"""

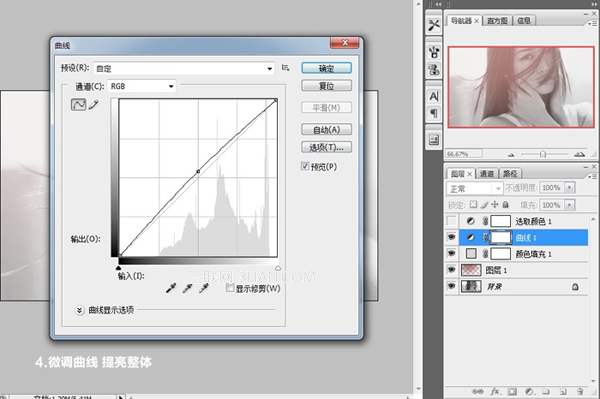Toggle the 预览 preview checkbox
This screenshot has height=399, width=600.
305,166
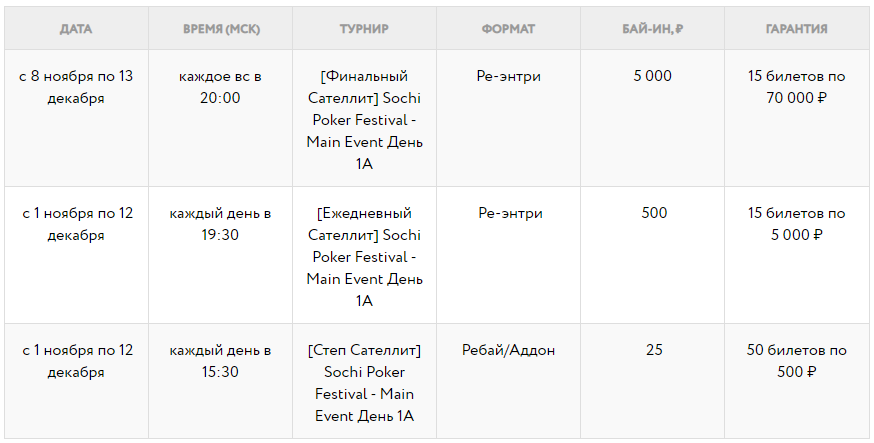The height and width of the screenshot is (443, 874).
Task: Select the 'каждое вс в 20:00' time cell
Action: coord(220,87)
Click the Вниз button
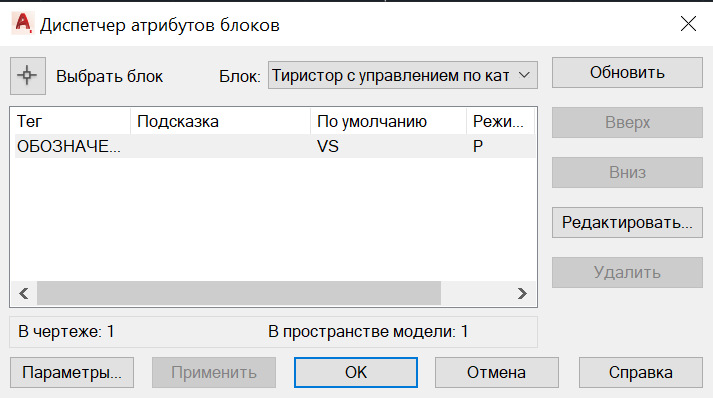The image size is (713, 398). (x=627, y=172)
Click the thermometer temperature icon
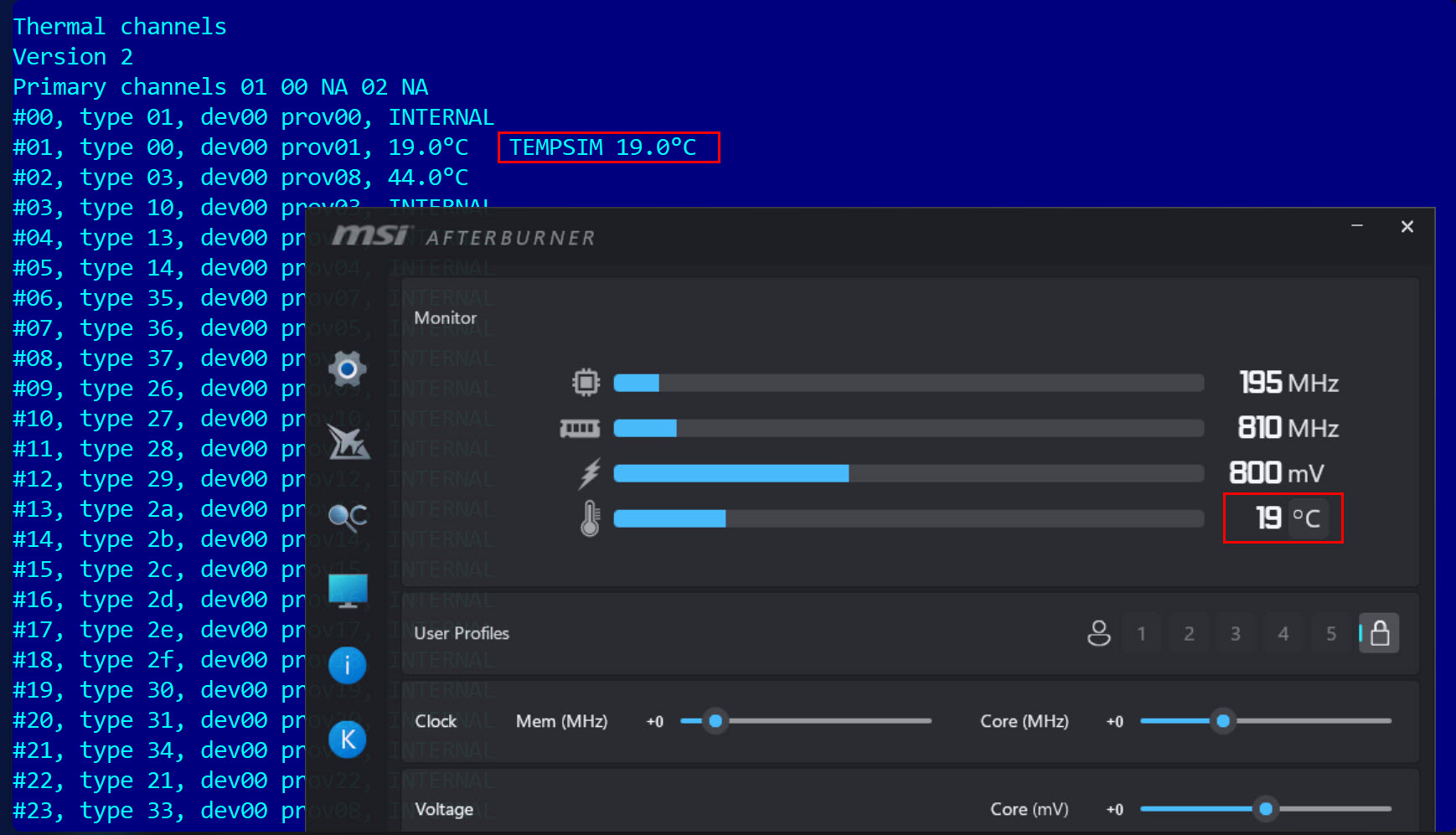Screen dimensions: 1456x835 [590, 518]

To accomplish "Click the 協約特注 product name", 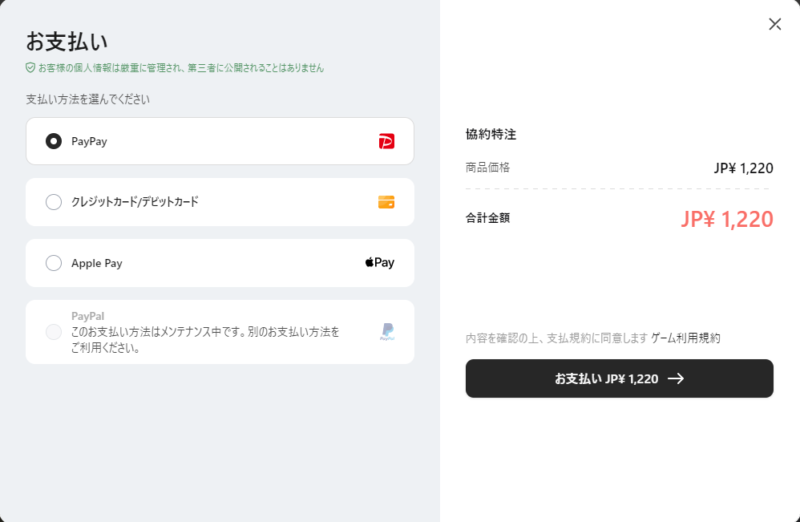I will click(x=490, y=134).
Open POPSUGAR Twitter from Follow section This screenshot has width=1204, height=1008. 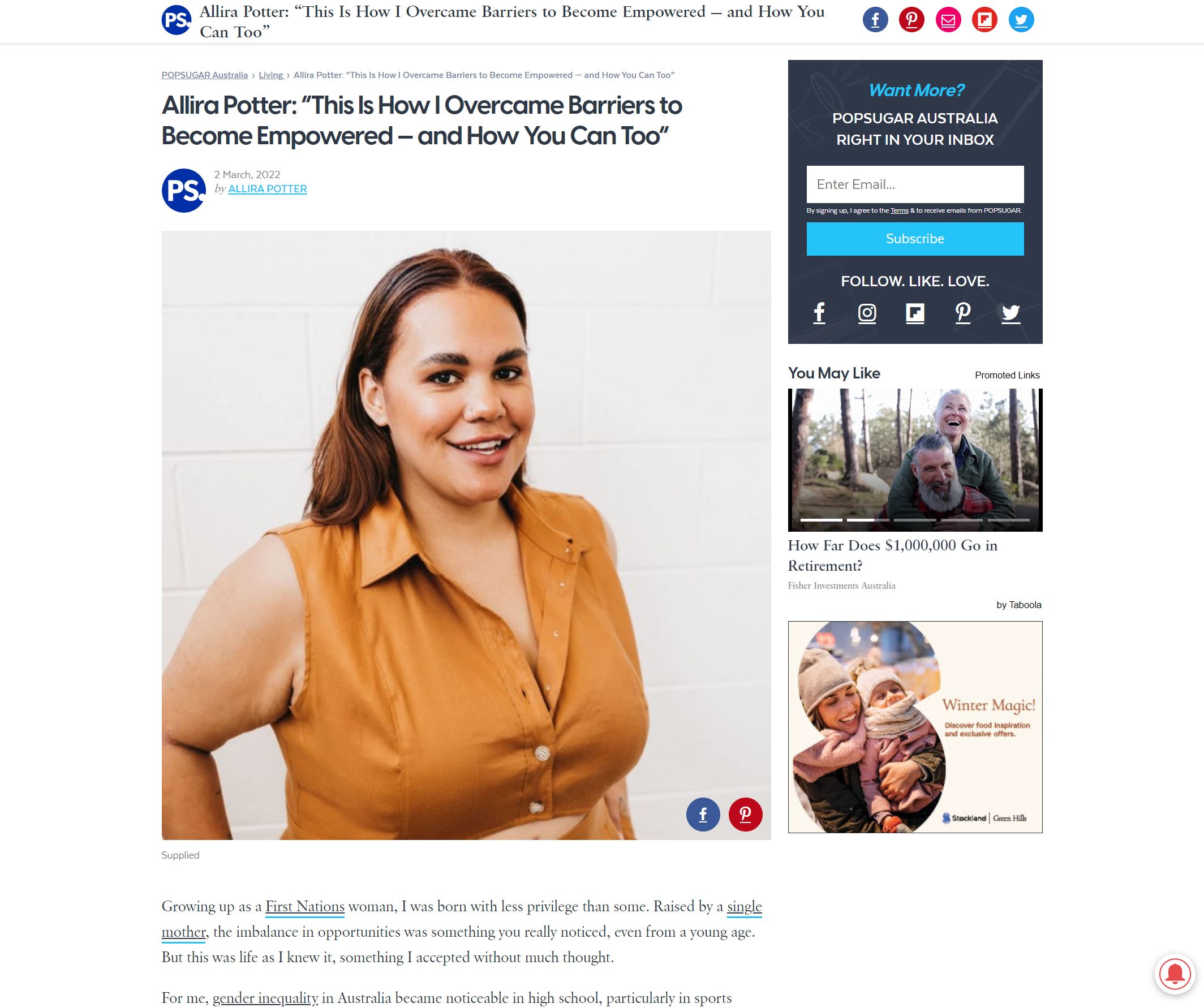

"""

Prompt: Lay out the records, from the beginning through the line containing "Screen dimensions: 1456x835 [590, 518]", as a JSON list of strings with one string per line. Leave out blank lines and the pictures.

Result of this exercise:
[
  "Toggle the 预览 preview checkbox",
  "This screenshot has height=399, width=600.",
  "305,166",
  "The height and width of the screenshot is (443, 874).",
  "Task: Select the 'каждое вс в 20:00' time cell",
  "Action: coord(220,87)",
  "Click the Вниз button",
  "The image size is (713, 398). (x=627, y=172)",
  "Click the thermometer temperature icon",
  "Screen dimensions: 1456x835 [590, 518]"
]